为了深入探究 FPEG₅ 驱动巨噬细胞重编程的内在分子机制,研究团队采用了基于肽段的局部稳定性分析(PELSA)技术来进行全蛋白质组尺度的靶点筛选。令人惊喜的是,除了传统的活性氧清除通路外,GSK-3β 被成功鉴定为 FPEG₅ 的直接结合靶点。微尺度热泳动实验和细胞热移位分析一致证实了 FPEG₅ 与 GSK-3β 之间存在高亲和力的直接相互作用,并且其结合位点与分子对接模拟预测的激酶结构域口袋高度吻合。在功能层面上,FPEG₅ 的结合选择性地阻断了 GSK-3β 与 β-catenin 的相互作用,从而抑制了 β-catenin 的磷酸化降解,促使其在细胞内稳定积累。这种稳定的 β-catenin 能够与高效率清除 ROS 的过程产生协同效应,共同增强 IκBα 的稳定性,强力抑制 NF-κB 炎症信号通路的激活,进而从根本上逆转了高血糖微环境带来的病理性炎症。

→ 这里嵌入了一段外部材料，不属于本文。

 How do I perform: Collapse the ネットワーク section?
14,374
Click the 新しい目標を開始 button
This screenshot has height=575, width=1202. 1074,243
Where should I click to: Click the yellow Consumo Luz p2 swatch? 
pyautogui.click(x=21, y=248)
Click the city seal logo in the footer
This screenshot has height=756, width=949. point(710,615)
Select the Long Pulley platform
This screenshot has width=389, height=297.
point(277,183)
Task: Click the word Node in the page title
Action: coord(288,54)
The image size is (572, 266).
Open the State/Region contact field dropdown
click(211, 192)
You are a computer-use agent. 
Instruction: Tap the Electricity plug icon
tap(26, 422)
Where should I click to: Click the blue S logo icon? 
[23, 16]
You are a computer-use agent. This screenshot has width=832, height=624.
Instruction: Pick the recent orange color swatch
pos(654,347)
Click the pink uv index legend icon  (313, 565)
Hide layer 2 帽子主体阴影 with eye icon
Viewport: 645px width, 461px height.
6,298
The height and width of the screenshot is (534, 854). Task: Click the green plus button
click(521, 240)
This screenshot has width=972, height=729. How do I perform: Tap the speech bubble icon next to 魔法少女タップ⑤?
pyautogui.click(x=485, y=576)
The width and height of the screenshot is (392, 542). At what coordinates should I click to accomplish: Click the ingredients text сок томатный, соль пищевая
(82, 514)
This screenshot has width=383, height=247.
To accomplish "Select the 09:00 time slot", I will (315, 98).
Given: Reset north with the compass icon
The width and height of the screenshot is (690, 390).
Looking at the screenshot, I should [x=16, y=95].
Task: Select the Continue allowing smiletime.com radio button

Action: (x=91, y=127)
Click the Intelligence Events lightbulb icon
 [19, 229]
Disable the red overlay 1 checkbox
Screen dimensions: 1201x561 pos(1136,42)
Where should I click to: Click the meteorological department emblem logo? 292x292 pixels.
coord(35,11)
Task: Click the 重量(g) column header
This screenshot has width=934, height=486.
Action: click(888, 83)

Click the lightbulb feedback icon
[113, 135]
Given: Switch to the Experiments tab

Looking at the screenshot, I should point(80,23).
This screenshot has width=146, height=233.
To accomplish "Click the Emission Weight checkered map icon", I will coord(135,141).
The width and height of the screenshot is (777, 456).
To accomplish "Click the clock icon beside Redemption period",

PEGylated fullerene-induced macrophage reprogramming enhances osteogenic differentiation in vitro. (A) Schematic of the Transwell coculture system used to evaluate the osteoinductive potential of FPEG5-mediated macrophage reprogramming. (B,C) Quantitative RT-qPCR analysis of osteogenic marker genes (BMP-2, RUNX-2, COL1, OPN, and SP7) in mBMSCs under the indicated conditions at day 4 (B) and day 7 (C) (n = 3). (D) Representative immunofluorescence images of mBMSCs stained for OPN (green), F-actin (red), and Dapi (blue) after different treatments at day 4. (E) Representative immunofluorescence images of mBMSCs stained for BMP-2 (green), F-actin (red) and Dapi (blue) at day 4. (F) Alkaline phosphatase (ALP) activity staining (day 7) and Alizarin red (ARS) staining for mineralized matrix deposition (day 14) in mBMSCs. Scale bars: 25 µm (D, E); 400 µm (F). Data are presented as mean ± SD. Statistical significance was determined by one-way ANOVA with Tukey's post hoc test; Significance is indicated relative to the DM group (# indicated). ns, not significant; *p < 0.05, **p < 0.01, ***p < 0.001.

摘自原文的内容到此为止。